Ok man thanks for the feedback I’ll probably replace it my self I’ll let you know how it goes


----------



## Cruze11’RS-ECO (Apr 12, 2020)

Yeah so I unscrewed my coolant tank Immediately after stopping at home (yes while it was pressurized and still very hot ) and it didn’t release any pressure what’s up with that I mean it did have the tiniest hole in it but I sealed that long ago before all this also also I noticed that on the side of the tank there a plastic plug that’s removable?? Don’t know why that’s there but it seems loose


----------



## Cruze11’RS-ECO (Apr 12, 2020)

TDCruze said:


> I wouldn't mess with any "sealant " band aid products. If you are getting lots of smoke. It is way past anything but a new gasket. Head would have to be removed. Not easy but not terrible if mechanically inclined.

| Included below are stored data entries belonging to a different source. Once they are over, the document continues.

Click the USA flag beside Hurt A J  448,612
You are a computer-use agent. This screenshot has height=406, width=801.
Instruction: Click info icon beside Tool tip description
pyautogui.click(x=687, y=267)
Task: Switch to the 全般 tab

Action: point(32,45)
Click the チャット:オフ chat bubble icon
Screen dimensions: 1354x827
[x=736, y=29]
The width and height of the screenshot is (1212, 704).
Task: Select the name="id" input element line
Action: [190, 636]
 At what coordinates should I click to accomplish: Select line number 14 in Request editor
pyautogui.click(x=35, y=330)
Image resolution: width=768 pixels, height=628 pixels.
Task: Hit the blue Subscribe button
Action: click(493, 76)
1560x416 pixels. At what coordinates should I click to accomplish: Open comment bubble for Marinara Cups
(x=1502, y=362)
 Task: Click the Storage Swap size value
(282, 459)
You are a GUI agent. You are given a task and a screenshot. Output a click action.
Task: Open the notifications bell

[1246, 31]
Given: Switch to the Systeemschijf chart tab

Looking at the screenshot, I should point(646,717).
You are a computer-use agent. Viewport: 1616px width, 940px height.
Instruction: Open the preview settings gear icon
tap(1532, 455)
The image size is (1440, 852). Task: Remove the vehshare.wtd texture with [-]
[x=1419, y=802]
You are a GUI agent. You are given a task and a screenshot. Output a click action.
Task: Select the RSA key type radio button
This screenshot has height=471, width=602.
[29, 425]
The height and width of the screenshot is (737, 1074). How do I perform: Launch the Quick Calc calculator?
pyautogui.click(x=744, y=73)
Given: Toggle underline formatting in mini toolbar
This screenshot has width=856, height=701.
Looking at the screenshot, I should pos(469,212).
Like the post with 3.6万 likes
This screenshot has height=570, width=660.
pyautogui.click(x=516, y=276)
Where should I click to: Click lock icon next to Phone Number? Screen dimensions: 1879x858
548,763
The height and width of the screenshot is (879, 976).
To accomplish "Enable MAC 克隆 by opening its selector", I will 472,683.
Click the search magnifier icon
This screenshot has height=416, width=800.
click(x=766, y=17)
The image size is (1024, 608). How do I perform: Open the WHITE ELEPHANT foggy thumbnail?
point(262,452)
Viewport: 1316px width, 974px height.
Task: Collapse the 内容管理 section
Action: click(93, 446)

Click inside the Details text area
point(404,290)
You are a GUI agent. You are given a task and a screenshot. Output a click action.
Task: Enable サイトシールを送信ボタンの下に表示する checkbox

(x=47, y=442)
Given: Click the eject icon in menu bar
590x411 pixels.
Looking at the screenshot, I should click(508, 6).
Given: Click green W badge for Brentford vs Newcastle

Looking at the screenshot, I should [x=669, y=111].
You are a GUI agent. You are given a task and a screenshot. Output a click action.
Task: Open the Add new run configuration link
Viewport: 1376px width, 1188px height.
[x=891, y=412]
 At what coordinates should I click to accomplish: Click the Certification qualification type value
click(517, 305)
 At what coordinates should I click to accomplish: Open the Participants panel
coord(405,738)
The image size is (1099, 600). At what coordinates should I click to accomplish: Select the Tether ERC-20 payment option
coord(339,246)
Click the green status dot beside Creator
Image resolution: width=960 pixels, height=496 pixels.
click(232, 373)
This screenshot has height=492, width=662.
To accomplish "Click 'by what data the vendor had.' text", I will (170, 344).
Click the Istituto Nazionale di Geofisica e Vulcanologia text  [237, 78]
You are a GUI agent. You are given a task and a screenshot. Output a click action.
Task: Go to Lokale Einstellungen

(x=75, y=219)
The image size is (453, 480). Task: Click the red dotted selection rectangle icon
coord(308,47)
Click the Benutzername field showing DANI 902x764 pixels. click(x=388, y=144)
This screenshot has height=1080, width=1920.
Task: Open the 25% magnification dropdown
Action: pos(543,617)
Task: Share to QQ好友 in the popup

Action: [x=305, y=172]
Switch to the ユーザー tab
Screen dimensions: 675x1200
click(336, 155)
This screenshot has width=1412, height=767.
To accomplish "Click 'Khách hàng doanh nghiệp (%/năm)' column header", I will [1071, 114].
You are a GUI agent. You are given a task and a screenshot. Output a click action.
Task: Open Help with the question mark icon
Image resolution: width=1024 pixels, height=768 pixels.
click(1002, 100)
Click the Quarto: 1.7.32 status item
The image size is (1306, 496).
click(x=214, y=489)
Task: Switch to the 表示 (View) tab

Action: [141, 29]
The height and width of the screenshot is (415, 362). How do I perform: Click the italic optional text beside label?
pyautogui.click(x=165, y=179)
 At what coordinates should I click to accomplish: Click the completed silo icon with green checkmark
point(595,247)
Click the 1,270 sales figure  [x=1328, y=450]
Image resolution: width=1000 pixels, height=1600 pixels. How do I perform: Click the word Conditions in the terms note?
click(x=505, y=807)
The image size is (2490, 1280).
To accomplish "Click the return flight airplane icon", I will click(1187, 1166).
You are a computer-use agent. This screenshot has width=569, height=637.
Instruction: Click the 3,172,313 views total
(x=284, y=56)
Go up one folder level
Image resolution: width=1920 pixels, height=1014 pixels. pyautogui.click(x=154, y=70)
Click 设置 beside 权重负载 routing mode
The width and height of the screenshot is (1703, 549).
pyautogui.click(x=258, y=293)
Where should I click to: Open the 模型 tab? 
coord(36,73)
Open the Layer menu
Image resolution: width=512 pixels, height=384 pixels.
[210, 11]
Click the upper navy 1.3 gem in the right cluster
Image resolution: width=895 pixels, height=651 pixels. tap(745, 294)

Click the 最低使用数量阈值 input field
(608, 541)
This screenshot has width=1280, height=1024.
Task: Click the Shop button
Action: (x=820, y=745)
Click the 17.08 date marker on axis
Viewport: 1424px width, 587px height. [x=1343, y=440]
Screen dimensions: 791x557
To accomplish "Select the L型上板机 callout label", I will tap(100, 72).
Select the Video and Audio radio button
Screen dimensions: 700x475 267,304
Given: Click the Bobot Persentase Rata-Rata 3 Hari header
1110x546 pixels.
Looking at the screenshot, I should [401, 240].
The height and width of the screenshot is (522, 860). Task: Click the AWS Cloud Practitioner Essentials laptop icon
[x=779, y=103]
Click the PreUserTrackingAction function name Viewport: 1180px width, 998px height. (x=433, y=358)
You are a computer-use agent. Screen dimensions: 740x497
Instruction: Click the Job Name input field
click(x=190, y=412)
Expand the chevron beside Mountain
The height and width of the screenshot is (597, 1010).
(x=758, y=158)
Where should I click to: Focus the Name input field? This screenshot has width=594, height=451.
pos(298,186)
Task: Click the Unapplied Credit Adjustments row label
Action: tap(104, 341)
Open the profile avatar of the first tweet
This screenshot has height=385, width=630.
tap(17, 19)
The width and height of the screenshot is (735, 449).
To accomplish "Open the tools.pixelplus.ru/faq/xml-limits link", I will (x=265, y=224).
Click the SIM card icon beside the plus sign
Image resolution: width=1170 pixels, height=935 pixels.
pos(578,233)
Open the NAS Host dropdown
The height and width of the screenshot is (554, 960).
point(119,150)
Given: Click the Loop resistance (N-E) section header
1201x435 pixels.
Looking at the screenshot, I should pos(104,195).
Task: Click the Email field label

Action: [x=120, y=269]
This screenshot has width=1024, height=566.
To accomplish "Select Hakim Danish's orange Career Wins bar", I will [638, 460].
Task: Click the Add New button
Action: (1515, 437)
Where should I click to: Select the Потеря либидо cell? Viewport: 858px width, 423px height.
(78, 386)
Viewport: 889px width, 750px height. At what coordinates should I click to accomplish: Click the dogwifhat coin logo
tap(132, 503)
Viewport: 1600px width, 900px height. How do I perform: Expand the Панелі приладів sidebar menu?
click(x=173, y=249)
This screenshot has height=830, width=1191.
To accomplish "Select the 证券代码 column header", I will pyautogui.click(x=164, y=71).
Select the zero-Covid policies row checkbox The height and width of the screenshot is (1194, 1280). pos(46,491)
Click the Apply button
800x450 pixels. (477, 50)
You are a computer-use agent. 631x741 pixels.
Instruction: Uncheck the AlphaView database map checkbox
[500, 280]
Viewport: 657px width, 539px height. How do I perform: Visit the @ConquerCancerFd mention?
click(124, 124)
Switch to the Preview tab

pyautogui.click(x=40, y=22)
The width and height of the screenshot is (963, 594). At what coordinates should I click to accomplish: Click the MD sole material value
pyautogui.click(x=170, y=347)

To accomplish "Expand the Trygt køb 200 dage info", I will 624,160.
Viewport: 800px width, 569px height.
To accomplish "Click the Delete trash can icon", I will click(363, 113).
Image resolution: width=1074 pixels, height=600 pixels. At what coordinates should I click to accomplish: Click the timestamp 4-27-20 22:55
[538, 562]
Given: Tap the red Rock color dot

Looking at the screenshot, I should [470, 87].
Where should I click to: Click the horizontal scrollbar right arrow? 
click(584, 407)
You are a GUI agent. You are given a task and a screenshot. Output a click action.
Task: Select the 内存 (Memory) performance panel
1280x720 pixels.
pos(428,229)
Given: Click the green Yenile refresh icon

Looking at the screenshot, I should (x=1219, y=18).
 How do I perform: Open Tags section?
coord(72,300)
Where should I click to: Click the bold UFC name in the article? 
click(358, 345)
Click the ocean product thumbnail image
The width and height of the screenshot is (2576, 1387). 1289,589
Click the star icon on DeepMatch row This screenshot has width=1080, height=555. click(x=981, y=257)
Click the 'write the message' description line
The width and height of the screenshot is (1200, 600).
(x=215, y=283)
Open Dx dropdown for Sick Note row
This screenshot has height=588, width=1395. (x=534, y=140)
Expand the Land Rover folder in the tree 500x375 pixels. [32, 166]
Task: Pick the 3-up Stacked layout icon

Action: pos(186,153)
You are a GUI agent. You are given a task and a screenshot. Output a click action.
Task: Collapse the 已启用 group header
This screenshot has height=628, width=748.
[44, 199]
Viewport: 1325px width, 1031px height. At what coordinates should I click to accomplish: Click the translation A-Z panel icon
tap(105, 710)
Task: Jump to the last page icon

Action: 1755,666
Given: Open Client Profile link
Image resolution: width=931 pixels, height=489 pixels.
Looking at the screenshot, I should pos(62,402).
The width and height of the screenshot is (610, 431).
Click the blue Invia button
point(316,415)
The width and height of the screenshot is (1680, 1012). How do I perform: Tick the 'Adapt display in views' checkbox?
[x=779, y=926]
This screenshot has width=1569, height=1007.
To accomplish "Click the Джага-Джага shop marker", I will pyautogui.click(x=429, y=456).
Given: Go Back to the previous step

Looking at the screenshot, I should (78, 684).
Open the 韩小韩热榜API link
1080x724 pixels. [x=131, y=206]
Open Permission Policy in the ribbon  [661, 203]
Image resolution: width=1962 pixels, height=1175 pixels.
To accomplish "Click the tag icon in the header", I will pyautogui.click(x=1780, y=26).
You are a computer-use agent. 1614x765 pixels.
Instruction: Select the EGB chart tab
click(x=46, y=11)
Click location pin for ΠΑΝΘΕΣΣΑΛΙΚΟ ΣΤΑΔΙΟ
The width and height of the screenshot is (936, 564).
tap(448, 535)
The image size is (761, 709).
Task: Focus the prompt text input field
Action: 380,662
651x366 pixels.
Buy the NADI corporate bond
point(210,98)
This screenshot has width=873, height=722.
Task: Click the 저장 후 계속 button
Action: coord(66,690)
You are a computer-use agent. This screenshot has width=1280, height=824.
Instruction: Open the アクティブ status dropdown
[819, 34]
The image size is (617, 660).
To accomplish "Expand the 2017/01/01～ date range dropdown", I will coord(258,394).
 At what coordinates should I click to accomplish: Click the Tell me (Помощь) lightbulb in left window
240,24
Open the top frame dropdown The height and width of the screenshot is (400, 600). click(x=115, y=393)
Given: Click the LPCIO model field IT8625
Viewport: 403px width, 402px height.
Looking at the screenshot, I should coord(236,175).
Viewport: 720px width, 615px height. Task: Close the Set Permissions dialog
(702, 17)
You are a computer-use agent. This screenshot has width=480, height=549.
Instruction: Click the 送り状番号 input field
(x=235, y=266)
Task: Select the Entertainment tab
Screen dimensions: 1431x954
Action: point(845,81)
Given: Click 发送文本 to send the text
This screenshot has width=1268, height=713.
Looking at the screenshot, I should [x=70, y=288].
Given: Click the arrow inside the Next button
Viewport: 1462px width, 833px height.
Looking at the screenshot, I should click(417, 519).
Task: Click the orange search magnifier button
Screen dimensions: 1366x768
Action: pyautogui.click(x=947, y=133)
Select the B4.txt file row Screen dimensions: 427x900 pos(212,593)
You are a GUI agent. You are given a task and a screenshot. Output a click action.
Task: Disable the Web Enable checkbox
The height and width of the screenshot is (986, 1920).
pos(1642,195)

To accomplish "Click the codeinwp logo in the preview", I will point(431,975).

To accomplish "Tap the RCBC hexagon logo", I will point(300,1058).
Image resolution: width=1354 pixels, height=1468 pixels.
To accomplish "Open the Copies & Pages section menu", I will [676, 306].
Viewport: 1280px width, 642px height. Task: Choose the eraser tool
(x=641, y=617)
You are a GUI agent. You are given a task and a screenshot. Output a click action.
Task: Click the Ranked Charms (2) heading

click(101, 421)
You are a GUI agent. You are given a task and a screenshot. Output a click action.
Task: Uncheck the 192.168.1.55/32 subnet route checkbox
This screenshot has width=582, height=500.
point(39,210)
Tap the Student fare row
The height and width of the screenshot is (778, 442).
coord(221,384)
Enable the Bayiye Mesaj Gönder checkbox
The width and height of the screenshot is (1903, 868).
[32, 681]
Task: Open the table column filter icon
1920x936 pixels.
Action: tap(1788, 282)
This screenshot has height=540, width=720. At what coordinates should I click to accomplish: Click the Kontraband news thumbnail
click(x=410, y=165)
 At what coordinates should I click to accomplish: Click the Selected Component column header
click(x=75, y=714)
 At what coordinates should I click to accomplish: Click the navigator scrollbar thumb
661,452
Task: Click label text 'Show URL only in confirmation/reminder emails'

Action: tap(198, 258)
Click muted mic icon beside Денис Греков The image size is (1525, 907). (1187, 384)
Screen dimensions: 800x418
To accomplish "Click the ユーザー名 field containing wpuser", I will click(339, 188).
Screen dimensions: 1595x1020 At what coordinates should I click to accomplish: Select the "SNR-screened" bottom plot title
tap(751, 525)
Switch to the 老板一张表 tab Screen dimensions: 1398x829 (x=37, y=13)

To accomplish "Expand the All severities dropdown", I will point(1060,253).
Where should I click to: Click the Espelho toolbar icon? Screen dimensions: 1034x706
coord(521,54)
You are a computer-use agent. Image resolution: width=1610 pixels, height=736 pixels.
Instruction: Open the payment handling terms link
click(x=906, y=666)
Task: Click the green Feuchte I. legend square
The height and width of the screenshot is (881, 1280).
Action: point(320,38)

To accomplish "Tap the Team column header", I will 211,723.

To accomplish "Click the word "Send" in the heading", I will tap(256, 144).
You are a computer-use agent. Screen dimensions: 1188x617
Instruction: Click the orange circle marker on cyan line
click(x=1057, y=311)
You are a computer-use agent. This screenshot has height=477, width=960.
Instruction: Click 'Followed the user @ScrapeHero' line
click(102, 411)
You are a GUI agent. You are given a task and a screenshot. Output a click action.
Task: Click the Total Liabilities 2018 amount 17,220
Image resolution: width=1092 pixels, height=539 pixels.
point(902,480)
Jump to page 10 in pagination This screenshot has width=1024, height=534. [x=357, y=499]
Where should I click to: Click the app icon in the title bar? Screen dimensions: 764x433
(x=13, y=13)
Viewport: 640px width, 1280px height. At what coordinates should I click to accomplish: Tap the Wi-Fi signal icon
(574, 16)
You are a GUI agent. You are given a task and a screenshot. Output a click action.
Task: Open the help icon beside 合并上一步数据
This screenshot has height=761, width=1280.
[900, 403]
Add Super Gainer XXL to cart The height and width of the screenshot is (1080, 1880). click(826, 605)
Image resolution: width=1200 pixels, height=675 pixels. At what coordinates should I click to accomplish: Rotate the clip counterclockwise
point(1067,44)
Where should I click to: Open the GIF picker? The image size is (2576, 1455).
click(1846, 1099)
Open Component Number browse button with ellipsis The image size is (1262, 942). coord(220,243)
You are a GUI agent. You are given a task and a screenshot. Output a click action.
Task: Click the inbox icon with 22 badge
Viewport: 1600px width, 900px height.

So I’ve noticed I’m not losing any coolant at all none whatsoever if the head gasket was leaking and burning coolant would I be losing a lot of coolant??


----------



## TDCruze (Sep 26, 2014)

Cruze11’RS-ECO said:


> So I’ve noticed I’m not losing any coolant at all none whatsoever if the head gasket was leaking and burning coolant would I be losing a lot of coolant??


It would eventually drop. Depends how bad the leak is. Doesn't take a lot of water to make steam. I would absolutely do a compression test before anything. Watch for air bubbles in coolant reservoir. 

Check spark plugs when removing them. You will know which hole is bad based on the coloring.


----------



## Thebigzeus (Dec 2, 2018)

Sounds like it overheated and you have a slightly warped head. The other suggestions are spot on for a place to start.


----------



## Cruze11’RS-ECO (Apr 12, 2020)

Uggh I love this car but I’m tired lol gonna tackle it sometime this week thanks guys


----------



## -loki- (Dec 13, 2019)

Agree your head is probably tossed among all the other damage listed.


----------



## Shroomie (Jan 16, 2017)

Cruze11’RS-ECO said:


> Yeah so I unscrewed my coolant tank Immediately after stopping at home (yes while it was pressurized and still very hot ) and it didn’t release any pressure what’s up with that I mean it did have the tiniest hole in it but I sealed that long ago before all this also also I noticed that on the side of the tank there a plastic plug that’s removable?? Don’t know why that’s there but it seems loose


Show me a picture of your tank and the hole you sealed. 

Is your car tuned? Your cooling system is not being pressurized due to a leak somewhere, I'm guessing around the exhaust ports. 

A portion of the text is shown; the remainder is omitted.